● Исходный фрагмент
•••••

А уже 17 июля в дневнике Гольденвейзера читаем, как Толстой в Телятинках переписывал завещание, где среди наследников кроме Саши фигурировала и его дочь Татьяна.
«Чертков привел Л.Н. наверх (своего дома в Телятинках. – П.Б.). Л.Н., здороваясь со мной, два раза крепко пожал мне руку. Он сел за стол и попросил меня диктовать с данного Муравьевым текста, тождественного со старым, но с прибавкой, что на случай смерти Александры Львовны раньше Л.Н. – всё переходит Татьяне Львовне.
Л.Н. был, видимо, взволнован, но писал быстро и не ошибался. Когда он дописал, то сказал мне:
– Ну вот, как хорошо!»
Всё, однако, было совсем не так хорошо.
В предисловии к публикации факсимильных текстов завещаний Толстого в «Толстовском ежегоднике за 1913 год» Чертков пишет, что этот вариант текста тоже оказался недостаточным, так как «на этот раз вкралась в завещание формальная ошибка в виде пропуска нескольких слов».
Что это были за слова? Из фразы «составлено, написано и подписано завещателем, Львом Николаевичем Толстым, находящемся в здравом уме и твердой памяти», – в новом варианте странным образом выпали слова «находящимся в здравом уме и твердой памяти».
Там было просто: «составлено, написано и подписано графом Львом Николаевичем Толстым». Поэтому завещание пришлось еще один раз переделывать, восстанавливая «здравый ум и твердую память».
На это потребовалось еще пять дней.
Конспираторы
Казалось бы, как суеверный человек Толстой должен был обратить внимание на «случайно» выпавшие из завещания слова о «здравом уме и твердой памяти». Но 22 июля в лесу близ деревни Грумонт (другие варианты: Грумант или Грумонд
[24]
) он переписывает и подписывает на этот раз уже окончательный текст своего юридического завещания.
История создания этого текста подробно описана в воспоминаниях секретаря Черткова Сергеенко.
«Лев Николаевич сел на пень и вынул прицепленное к блузе английское резервуарное перо, попросил нас дать ему всё нужное для писания. Я дал ему бумагу и припасенный мной для этой цели картон, на котором писать, а Александр Борисович (Гольденвейзер. – П.Б.) держал перед ним черновик завещания. Перекинув ногу на ногу и положив картон с бумагой на колено, Лев Николаевич стал писать: „Тысяча девятьсот десятого года, июля дватцать второго дня“. Он сейчас же заметил описку, которую сделал, написав „двадцать“ через букву „т“, и хотел ее переправить или взять чистый лист, но раздумал, заметив, улыбаясь:
– Ну, пускай думают, что я был неграмотный.
Затем прибавил:
– Я поставлю еще цифрами, чтобы не было сомнения.
И после слова „июля“ вставил в скобках „22“ цифрами.

•••••

● Исходный материал
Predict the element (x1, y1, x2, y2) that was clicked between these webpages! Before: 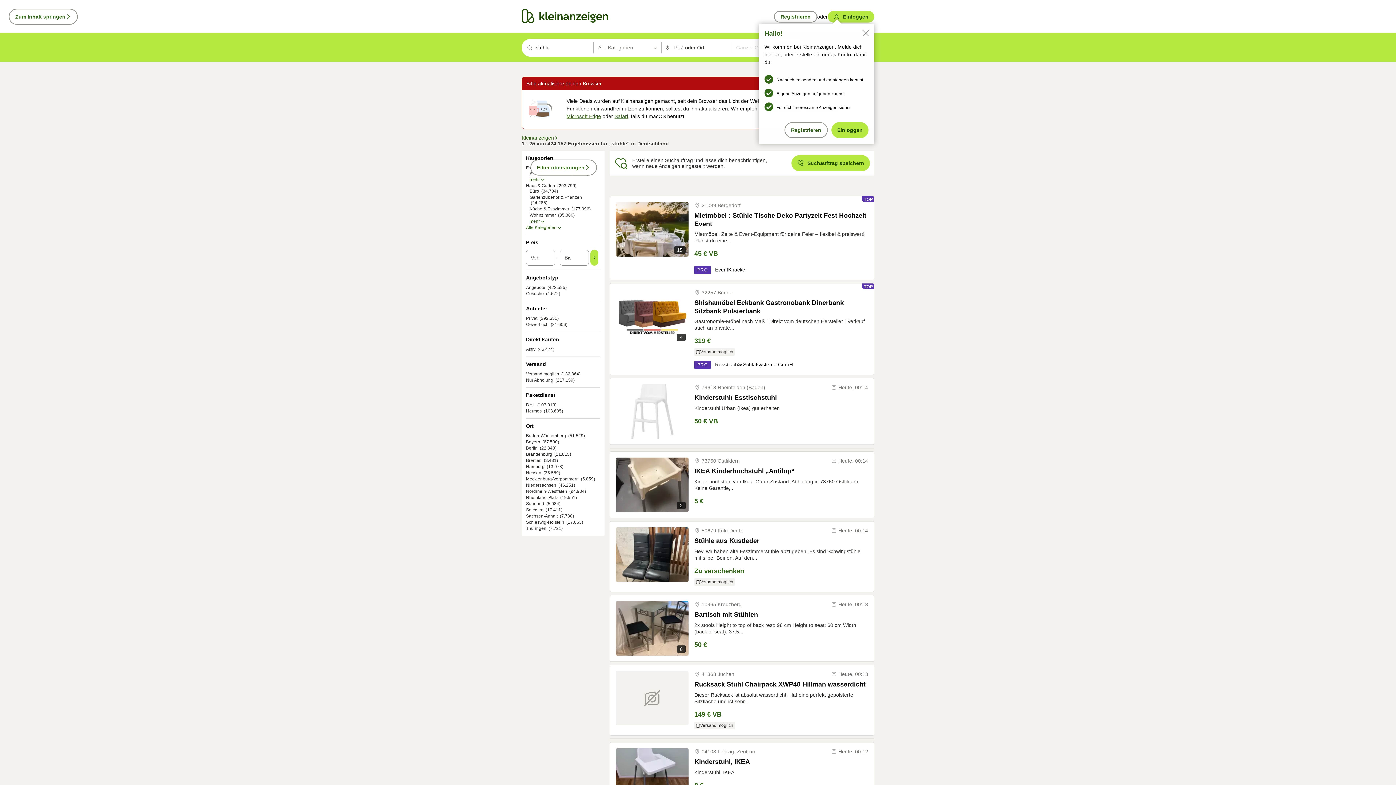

•••••

● Что сделать
1. Перечислите все варианты названия деревни, упомянутые во фрагменте о завещании Толстого.
2. Выпишите дословно из фрагмента о завещании Толстого отрывок от слов «А уже 17 июля» до слов «его дочь Татьяна.» включительно.
Материал для работы не понадобится.

● Результаты
1. Грумонт, Грумант, Грумонд

2.
А уже 17 июля в дневнике Гольденвейзера читаем, как Толстой в Телятинках переписывал завещание, где среди наследников кроме Саши фигурировала и его дочь Татьяна.